TASK DIRECTIONS: Retype every entry word for word.

PROVIDED INFORMATION:
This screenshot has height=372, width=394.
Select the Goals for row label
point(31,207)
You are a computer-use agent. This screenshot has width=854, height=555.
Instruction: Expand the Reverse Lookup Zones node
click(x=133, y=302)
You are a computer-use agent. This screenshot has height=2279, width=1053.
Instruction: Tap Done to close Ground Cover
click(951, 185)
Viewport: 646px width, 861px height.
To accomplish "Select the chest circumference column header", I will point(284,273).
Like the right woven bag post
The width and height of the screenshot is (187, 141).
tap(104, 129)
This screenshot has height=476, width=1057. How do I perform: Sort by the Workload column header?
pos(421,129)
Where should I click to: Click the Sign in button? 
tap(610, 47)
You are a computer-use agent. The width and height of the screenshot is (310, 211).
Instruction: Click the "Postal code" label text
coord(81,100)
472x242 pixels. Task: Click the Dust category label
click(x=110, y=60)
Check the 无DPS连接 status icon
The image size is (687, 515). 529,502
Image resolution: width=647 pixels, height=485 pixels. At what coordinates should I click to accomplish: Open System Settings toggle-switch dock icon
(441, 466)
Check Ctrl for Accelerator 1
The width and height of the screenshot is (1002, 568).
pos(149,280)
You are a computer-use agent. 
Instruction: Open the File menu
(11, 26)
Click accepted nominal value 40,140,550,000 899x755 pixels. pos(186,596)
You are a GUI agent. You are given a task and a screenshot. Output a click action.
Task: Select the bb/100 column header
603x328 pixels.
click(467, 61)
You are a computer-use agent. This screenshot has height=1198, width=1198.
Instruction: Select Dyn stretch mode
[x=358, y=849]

ANSWER TO THIS PROBLEM:
This screenshot has height=372, width=394.
Select the Goals for row label
point(31,207)
You are a computer-use agent. This screenshot has width=854, height=555.
Instruction: Expand the Reverse Lookup Zones node
click(x=133, y=302)
You are a computer-use agent. This screenshot has height=2279, width=1053.
Instruction: Tap Done to close Ground Cover
click(951, 185)
Viewport: 646px width, 861px height.
To accomplish "Select the chest circumference column header", I will point(284,273).
Like the right woven bag post
The width and height of the screenshot is (187, 141).
tap(104, 129)
This screenshot has height=476, width=1057. How do I perform: Sort by the Workload column header?
pos(421,129)
Where should I click to: Click the Sign in button? 
tap(610, 47)
You are a computer-use agent. The width and height of the screenshot is (310, 211).
Instruction: Click the "Postal code" label text
coord(81,100)
472x242 pixels. Task: Click the Dust category label
click(x=110, y=60)
Check the 无DPS连接 status icon
The image size is (687, 515). 529,502
Image resolution: width=647 pixels, height=485 pixels. At what coordinates should I click to accomplish: Open System Settings toggle-switch dock icon
(441, 466)
Check Ctrl for Accelerator 1
The width and height of the screenshot is (1002, 568).
pos(149,280)
You are a computer-use agent. 
Instruction: Open the File menu
(11, 26)
Click accepted nominal value 40,140,550,000 899x755 pixels. pos(186,596)
You are a GUI agent. You are given a task and a screenshot. Output a click action.
Task: Select the bb/100 column header
603x328 pixels.
click(467, 61)
You are a computer-use agent. This screenshot has height=1198, width=1198.
Instruction: Select Dyn stretch mode
[x=358, y=849]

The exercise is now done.